I would belatedly attach as Exhibit A to Federalist #37 a recent 40-page opinion. In Apache Corporation v. Apollo Exploration, LLC, the Supreme Court of Texas ably rendered the word "from" intelligible. It began by recalling the common law rule that, in a contractual context, if the parties say that that are bound for one year, beginning from June 30th, they are bound until June 30th the following year, not until June 29th. Because of the complex factual context, however, it does indeed take forty page to establish that, in this context, in this jurisdiction, unless altered by the parties, the common-law meaning of "from" is fixed, or at least, as Madison put it farther up the same paragraph, "liquidated."
Well, maybe it doesn't take quite 40 pages to work out what "from" means. The facts of the case are pretty complicated. But there is a part of the opinion that will definitely have you humming "What a difference a day makes." In this case, because of wildly fluctuating prices and land values, "according to Apache, approximately $180 million of potential damages rides on the answer to whether the North Block portion of the lease expired on New Year’s Eve or New Year’s Day."

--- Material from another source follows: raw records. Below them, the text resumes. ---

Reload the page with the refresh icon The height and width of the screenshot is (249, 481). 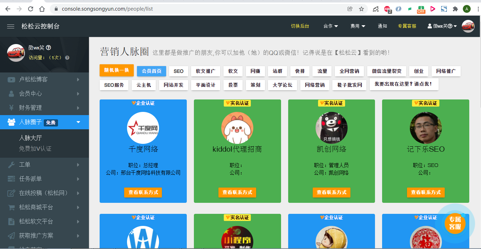point(31,9)
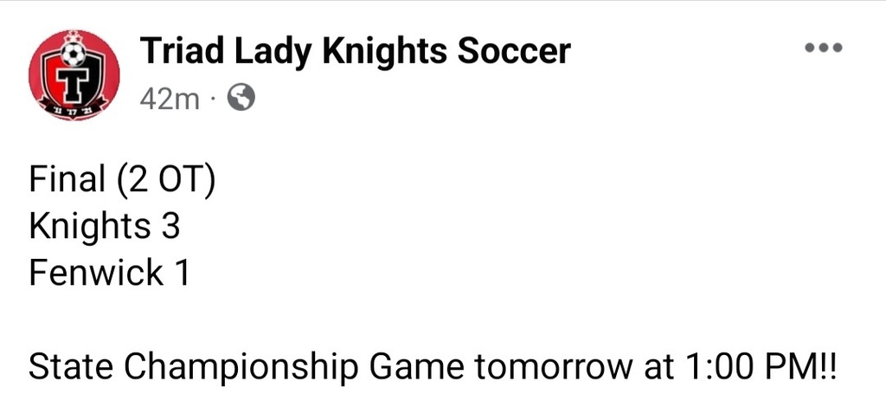Click the word Soccer in page name
This screenshot has width=886, height=420.
pos(514,51)
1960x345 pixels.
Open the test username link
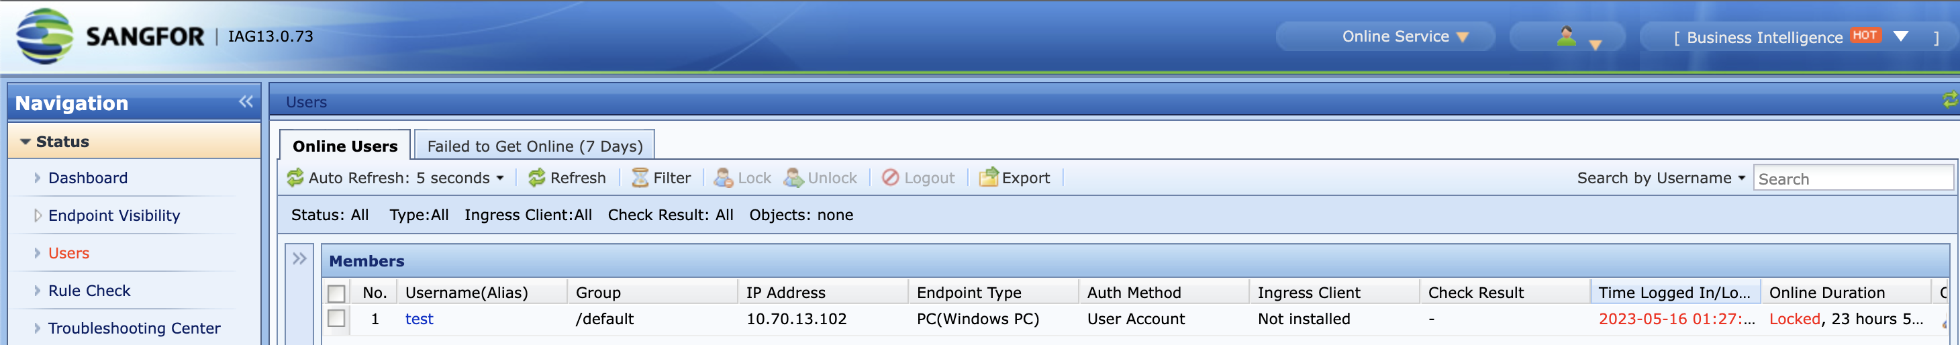(419, 319)
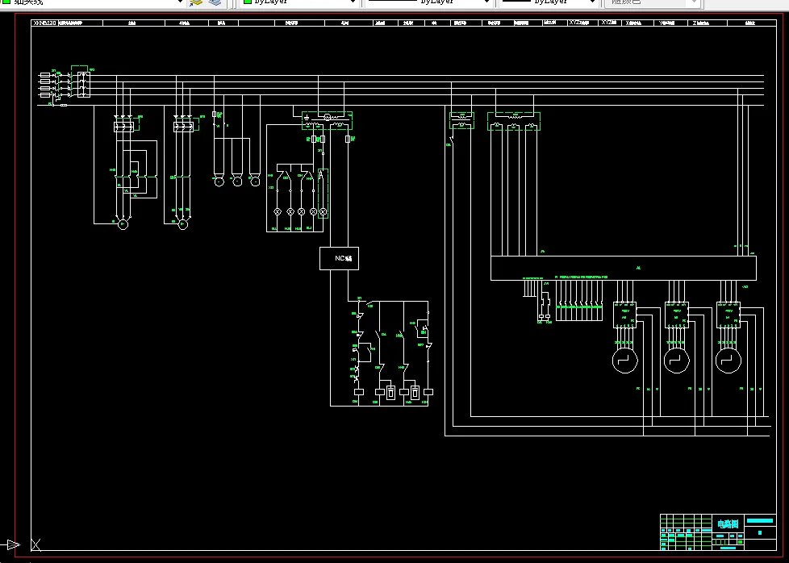Viewport: 789px width, 563px height.
Task: Click the 电路图 title block label
Action: [x=728, y=523]
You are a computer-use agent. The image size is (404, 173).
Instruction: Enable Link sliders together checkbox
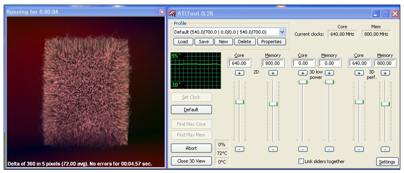pos(301,161)
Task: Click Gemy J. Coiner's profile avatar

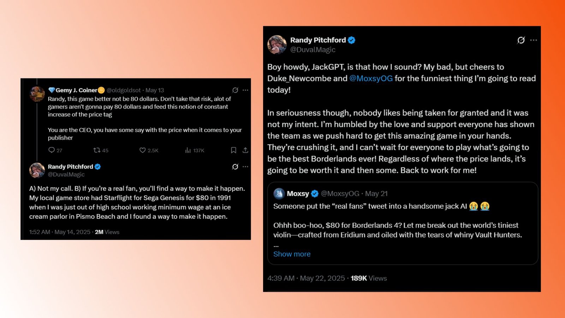Action: click(x=37, y=94)
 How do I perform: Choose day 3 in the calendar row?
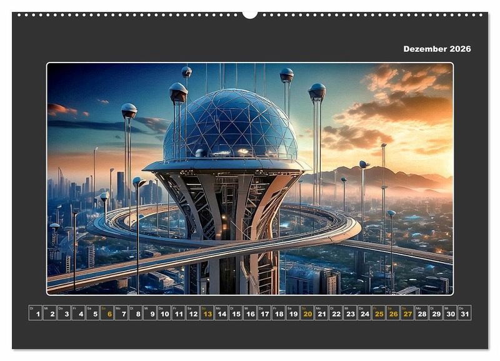(x=64, y=313)
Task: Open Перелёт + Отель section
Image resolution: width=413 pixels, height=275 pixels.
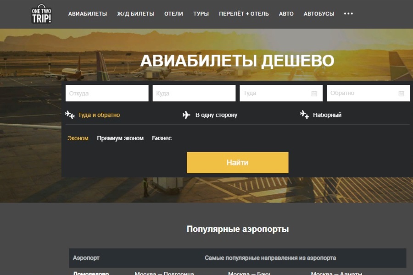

Because the lease's primary term end date was January 1, 2010, after various extensions, under the common law rule, the lease at issue would terminate on January 1, 2016. The parties could have departed from the common law rule; however, the lease in question manifested no intention to do so.
Thanks to members of the AALS Contracts Listserv, from which I learned that New York addressed this in a statute, NY General Construction Law § 20.
A number of days specified as a period from a certain day within which or after or before which an act is authorized or required to be done means such number of calendar days exclusive of the calendar day from which the reckoning is made. If such period is a period of two days, Saturday, Sunday or a public holiday must be excluded from the reckoning if it is an intervening day between the day from which the reckoning is made and the last day of the period. In computing any specified period of time from a specified event, the day upon which the event happens is deemed the day from which the reckoning is made. The day from which any specified period of time is reckoned shall be excluded in making the reckoning.
New York's Court of Appeals then made clear that the rule in § 20 applies in contractual as well as statutory contexts. Messina v. Lufthansa German Airlines, 390 N.E.2d 758 (N.Y. 1979).